生まれて間もない新生児の眼を撮った作品。母胎から外に出てきて5分ほどの間に写された眼は、「見る」ことの根源的な始まりを現わしている。 

私には子供がいないので、赤ん坊という生き物がどういう存在かを知らない。理想的なイメージとしての赤ちゃんしか知らない。本作を通じて、その未知の生命体をまじまじと観察することとなったわけだが、生まれたばかりのその眼は、時にとても人間ぽかったり、逆に時には深海魚のように暗かった。目は開いている、しかし眼の奥にはまだ光が宿っておらず、外界の何処にも焦点を当てられず、「見え」てはいないようでもある。視線未満の眼差しである。

 

生まれたばかりの眼が何をどう捉えているのか、この子たちには何が見えているのか、こちらから知る術は全くない。目覚めの悪い寝起きのひと時のように、遠近も解像もなく、明暗や、ぼんやりした色の塗り分けだけがあるのだろうか。黒目の中にはまだ瞳の表情がなく、ただただ黒い。操作方法の分からないマニュアルカメラのように、「見る」こともままならないのだろうと思う。

- 作成内容 -
本文によると、作品の眼は母胎から外に出てどのくらいの間に写されたか。 以下の行はここでは使わない。

- 資料抜粋 -
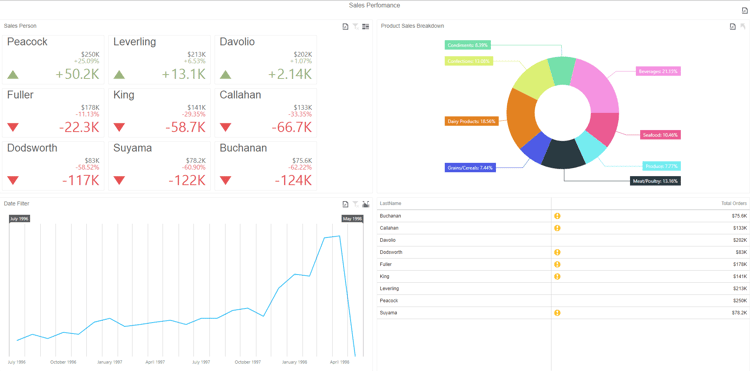This screenshot has width=750, height=371.
Task: Click the warning indicator in Buchanan row
Action: click(x=557, y=216)
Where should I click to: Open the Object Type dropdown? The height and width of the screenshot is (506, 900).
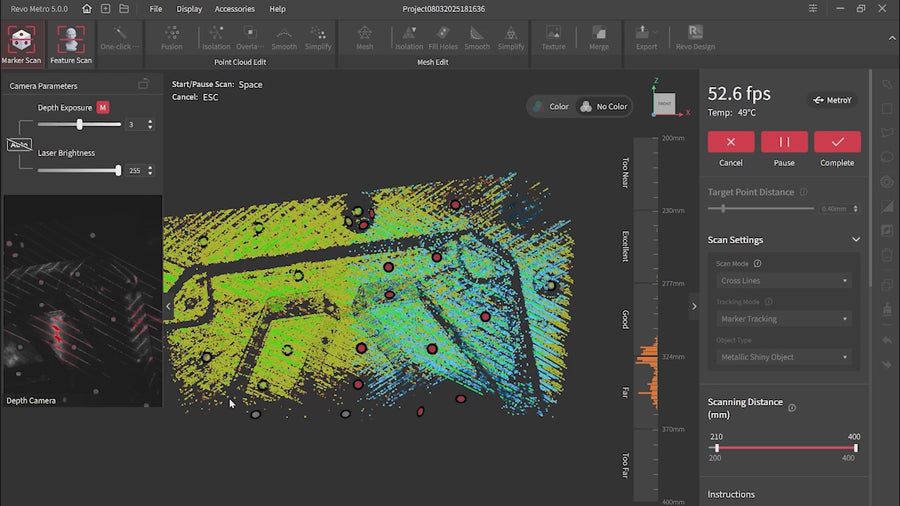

- 回答 -
母胎から外に出てきて5分ほどの間に写された。